The UMaine funding represents about half of a $500 million total investment announced by the foundation Tuesday that will provide grants to organizations and universities around the state to expand science and technology education and workforce skills. The gift to UMaine is the eighth-largest ever to a U.S. institution of public higher education and the largest ever in New England, the system said Wednesday.
At the University of Southern Maine, President Glenn Cummings said the gift will help with the construction of a new graduate center and law school and expand the school’s engineering program as part of the development of a multi-university College of Engineering, Computing and Information Science.
The engineering program will be led by the University of Maine in Orono and will provide for additional undergraduate and graduate programs at the University of Southern Maine, expanded pathways into the statewide college for all system universities and new opportunities for shared programs, interdisciplinary structures and partnerships. The engineering program will receive $75 million of the $240 million gift and use some of that money to further renovations of the Ferland Engineering Education and Design Center in Orono.
The announcement comes on the heels of the system’s move to a unified accreditation, which Cummings and other officials said will help make joint degree offerings and partnerships like the engineering program easier.
While USM will continue to offer its own degrees in engineering, students will be able to take classes from professors in Orono. That could be done virtually or a professor could visit the USM campus to teach a class, Cummings said. Likewise, students in Orono who want to intern with a company in southern Maine could do so through USM.
Cummings said the fall of 2021 is “not unrealistic” for the two campuses to start sharing courses, and work on the program will start almost immediately.

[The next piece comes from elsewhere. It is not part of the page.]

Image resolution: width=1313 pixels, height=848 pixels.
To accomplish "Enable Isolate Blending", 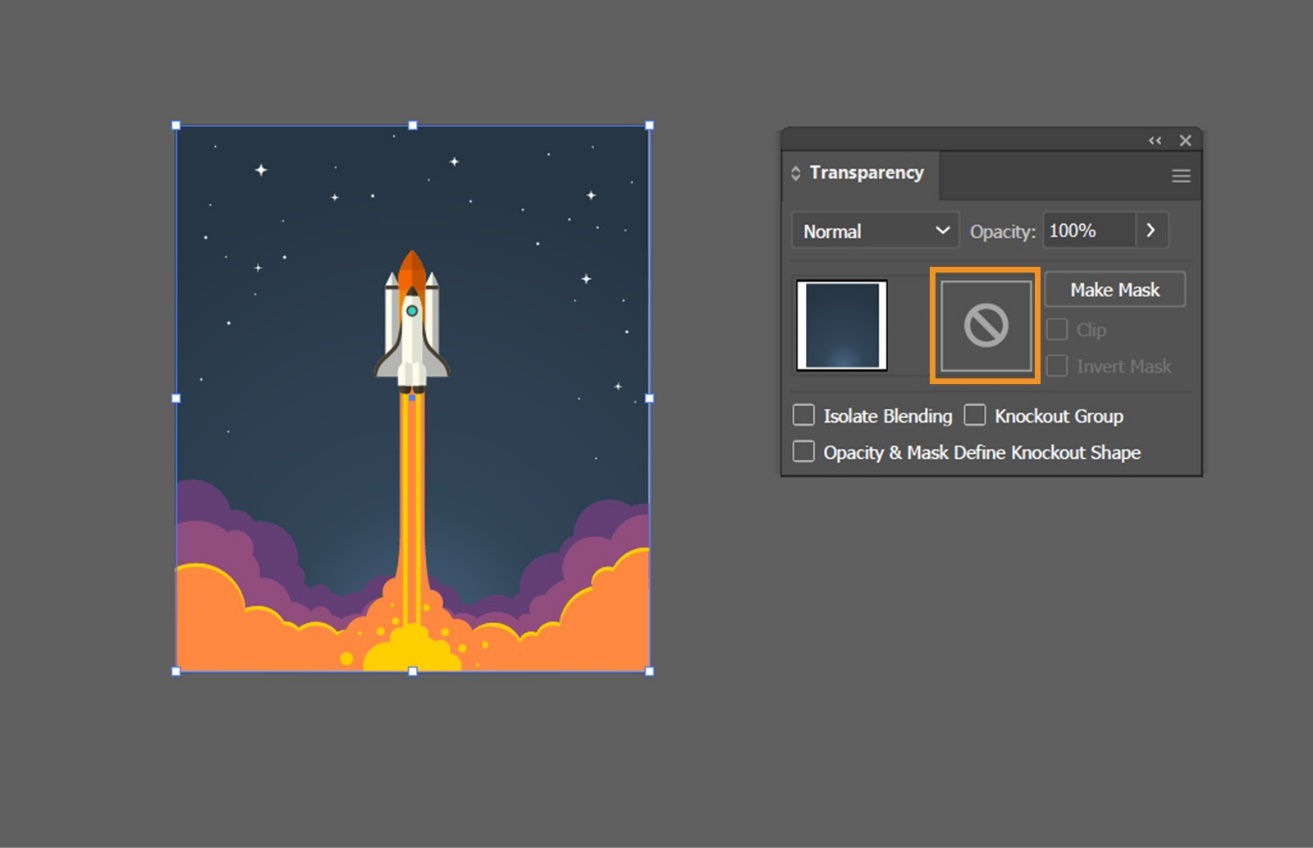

A total of $55 million of the foundation’s gift will go toward the Maine Graduate and Professional Center to support scholarships, integrated program development across disciplines and a new building to house the center and the University of Maine School of Law.
The Maine Center building on the USM campus has an estimated cost of $70 million, up to $40 million of which will come from the Alfond gift. It would tentatively be located off Bedford Street in the vicinity of Glickman Family Library and the Wishcamper Center and across the street from where USM is planning to break ground this spring on a $100 million residence hall and student center.
Maine Law Dean Leigh Saufley said the combined graduate and law building will allow students to better access a cross-disciplinary education. It would also replace the current Maine Law building, which in 2017 was named one of the eight ugliest university buildings in the country by Architectural Digest magazine. As far as the timeline for the center, Saufley said the university is in the design phase and “my hope is in a couple of years we will see a brand new building.”
“This brings everything together in a way that really forces us to think about the collaborations and the cross-disciplinary work that is going to be important for what is really a new world,” she said.
In addition to the engineering program and graduate center investments, the Alfond gift also includes $20 million for student success and retention programs across the system and $90 million for athletic facilities in Orono.
The $20 million will be divided among programs dedicated to expanding research learning opportunities for first- and second-year undergraduates, a “gateway to success” initiative to expand learning assistance and improve retention in STEM courses, and a pathways-to-careers program to expand access to credit-bearing internships and experiential learning.
As a requirement of the gift, the system must secure $170 million in matching funds, which will be raised through private, state and federal sources. The result will be at least a $410 million total investment.
“We consider ourselves extremely lucky to have an organization like the Harold Alfond Foundation here in Maine,” said James Erwin, chair of the UMaine System Board of Trustees. “Their generosity is strategic but amazing and we are just incredibly grateful and look forward to working with them.”
Other entities who will receive the grants announced by the foundation Tuesday include The Roux Institute at Northeastern University, the University of New England, Thomas College, FocusMaine, Colby College, Waterville Creates! and The Jackson Laboratory.
FocusMaine, an initiative aimed at accelerating the creation of quality jobs in the state, announced Wednesday it will receive $5.18 million over the next three years to create jobs in high-potential sectors such as agriculture, aquaculture and biopharmaceuticals.